* PROBLEM: Within the material below, filter for lines that hold the word "computer".

━━━━━ DATA IN THIS EXERCISE

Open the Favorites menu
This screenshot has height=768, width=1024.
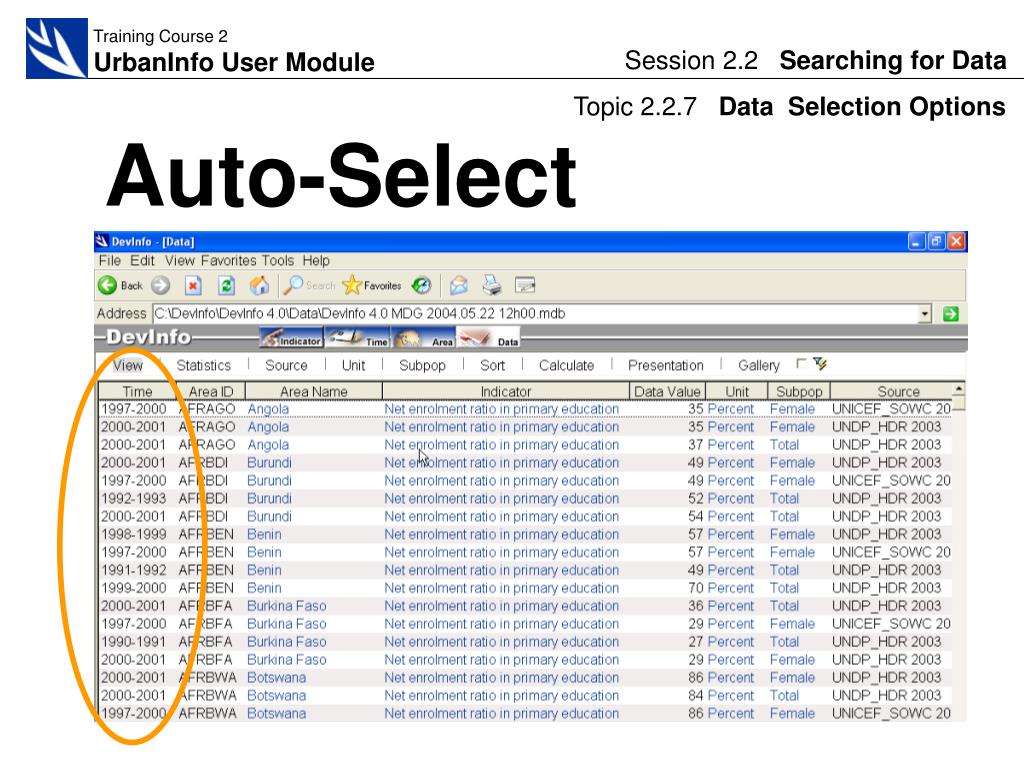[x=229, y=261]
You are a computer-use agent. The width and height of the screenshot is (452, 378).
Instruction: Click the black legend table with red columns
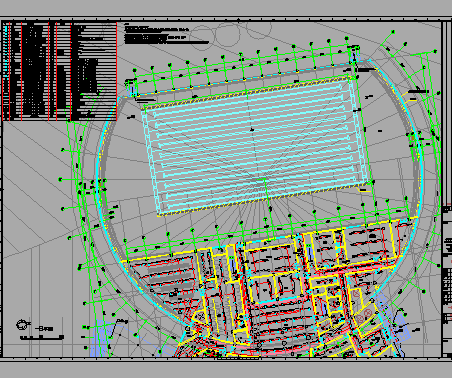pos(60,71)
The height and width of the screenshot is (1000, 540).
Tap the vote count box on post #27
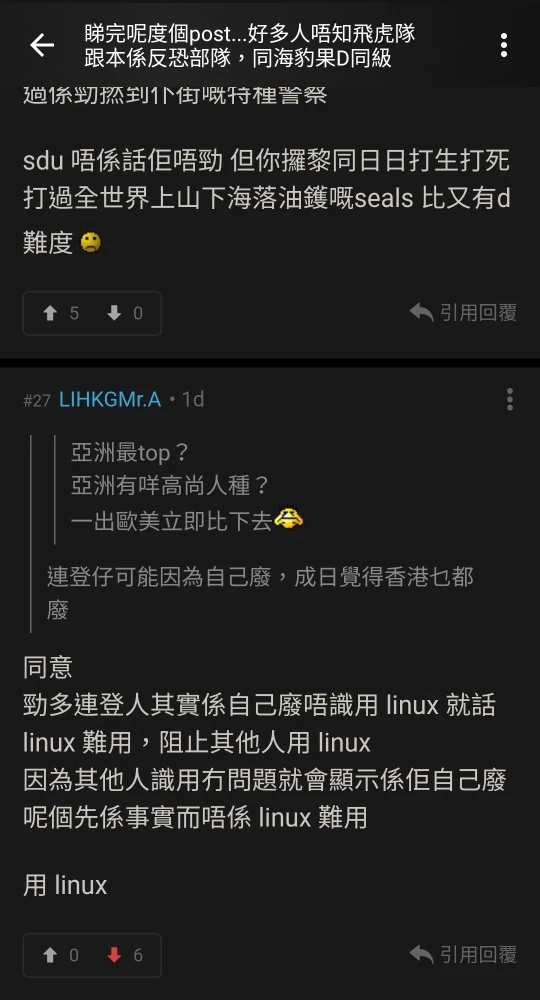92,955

━━━━━━━━━━
━━━━━ DATA IN THIS EXERCISE

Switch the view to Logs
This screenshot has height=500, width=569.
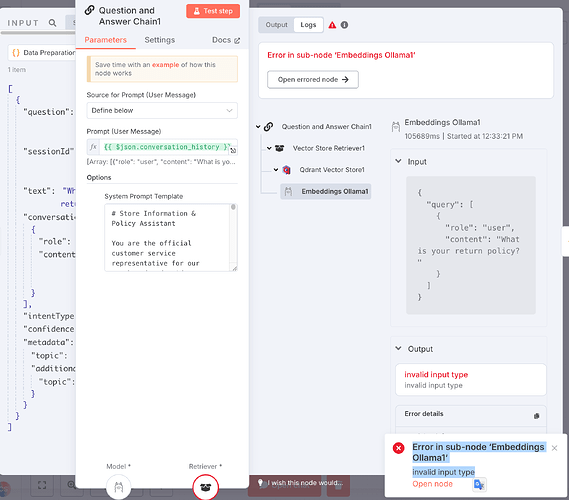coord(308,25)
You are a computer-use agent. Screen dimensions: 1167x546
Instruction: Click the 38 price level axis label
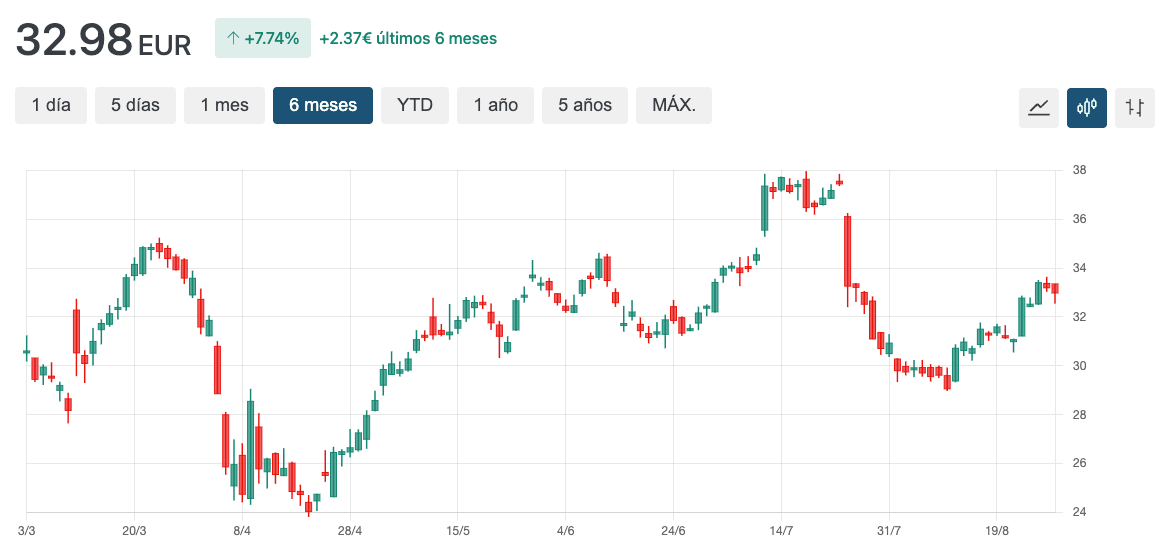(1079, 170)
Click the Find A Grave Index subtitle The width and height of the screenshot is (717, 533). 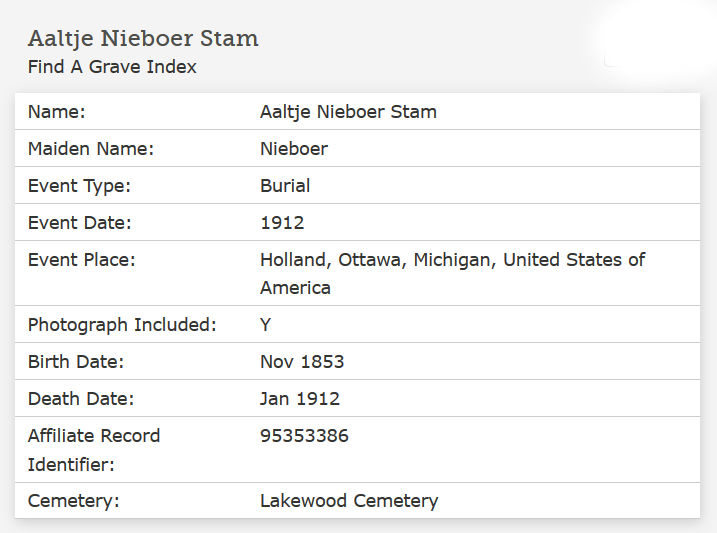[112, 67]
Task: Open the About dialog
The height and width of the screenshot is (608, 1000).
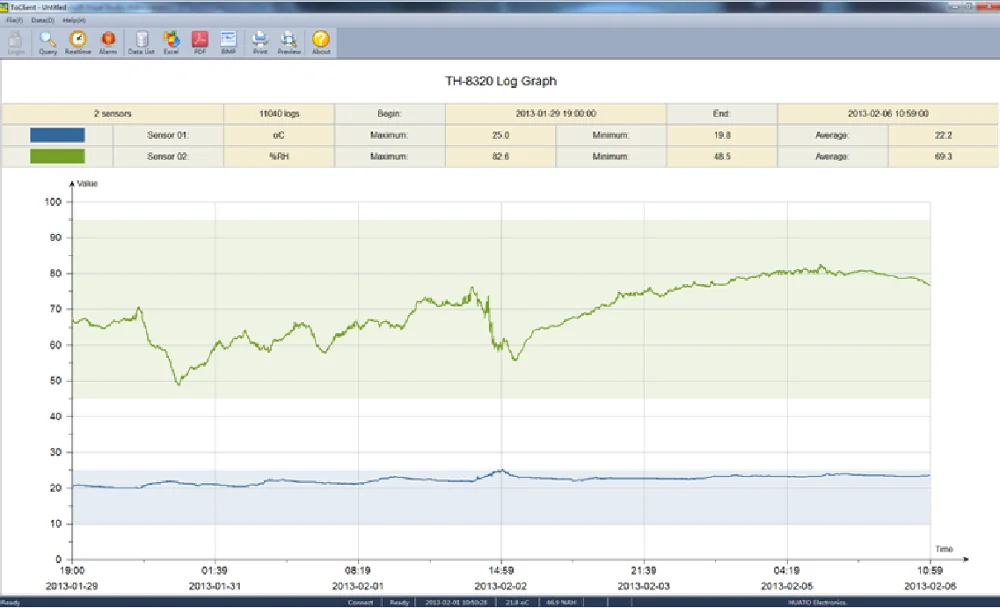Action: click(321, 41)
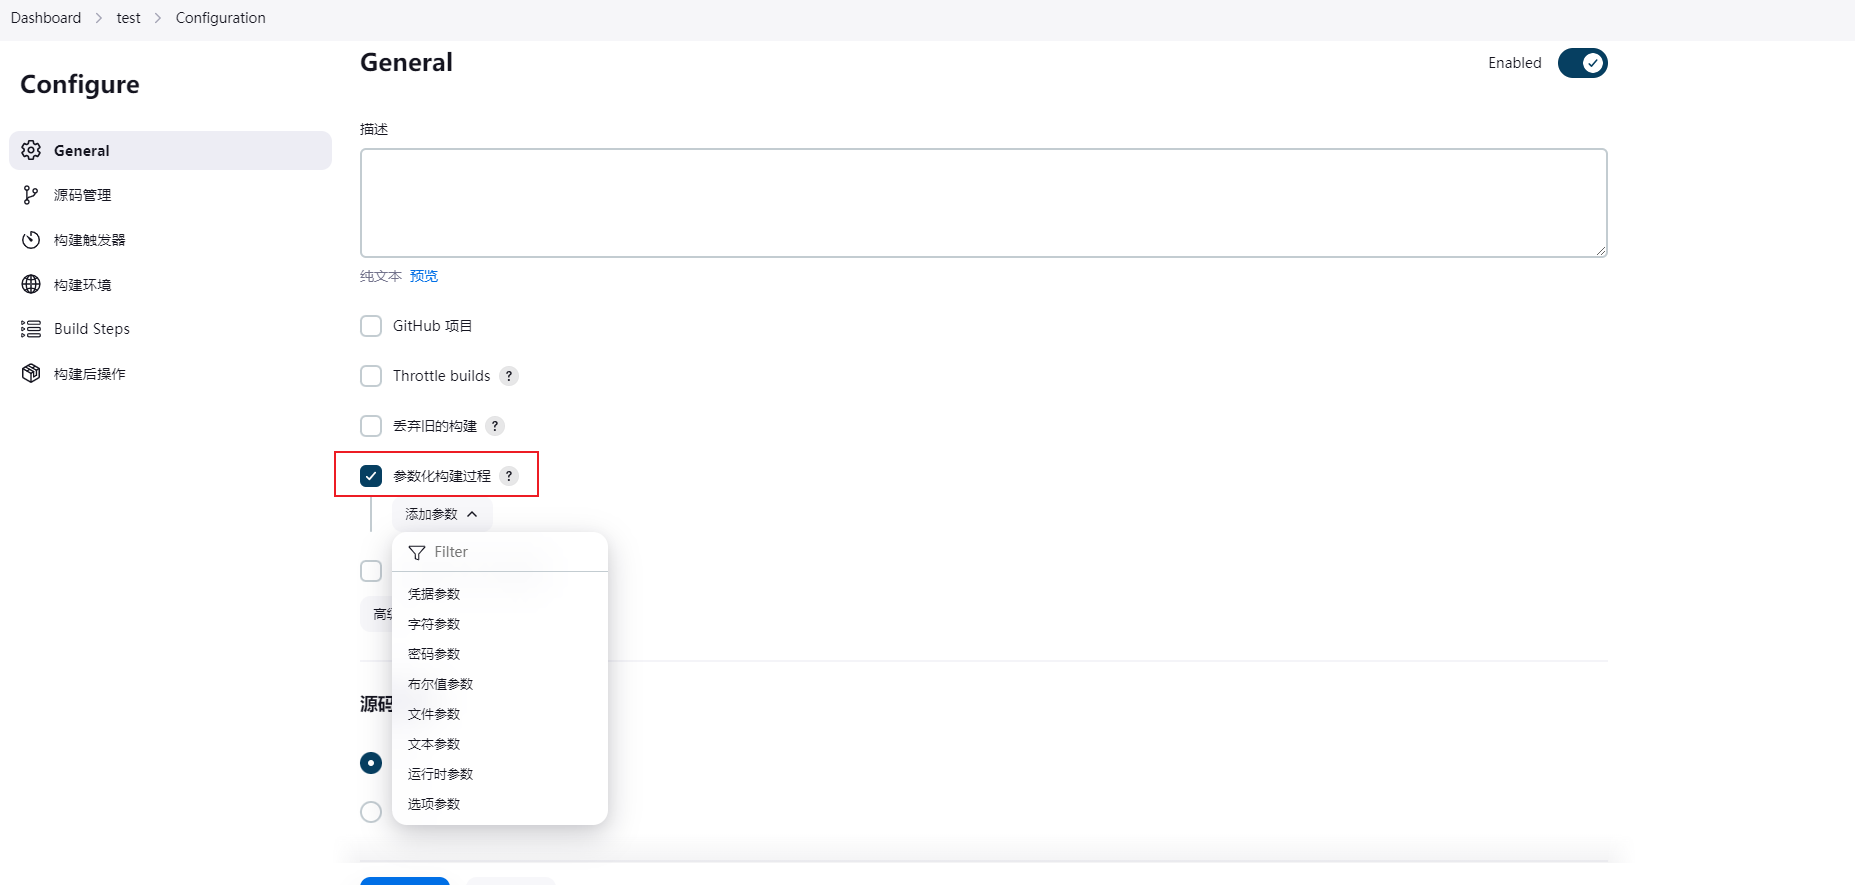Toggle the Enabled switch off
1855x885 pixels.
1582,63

━━━━━━━━━━

* SOLUTION FOR THIS TASK:
You are a computer-use agent. The width and height of the screenshot is (452, 378).
You are a computer-use agent. Screen dimensions: 1167x546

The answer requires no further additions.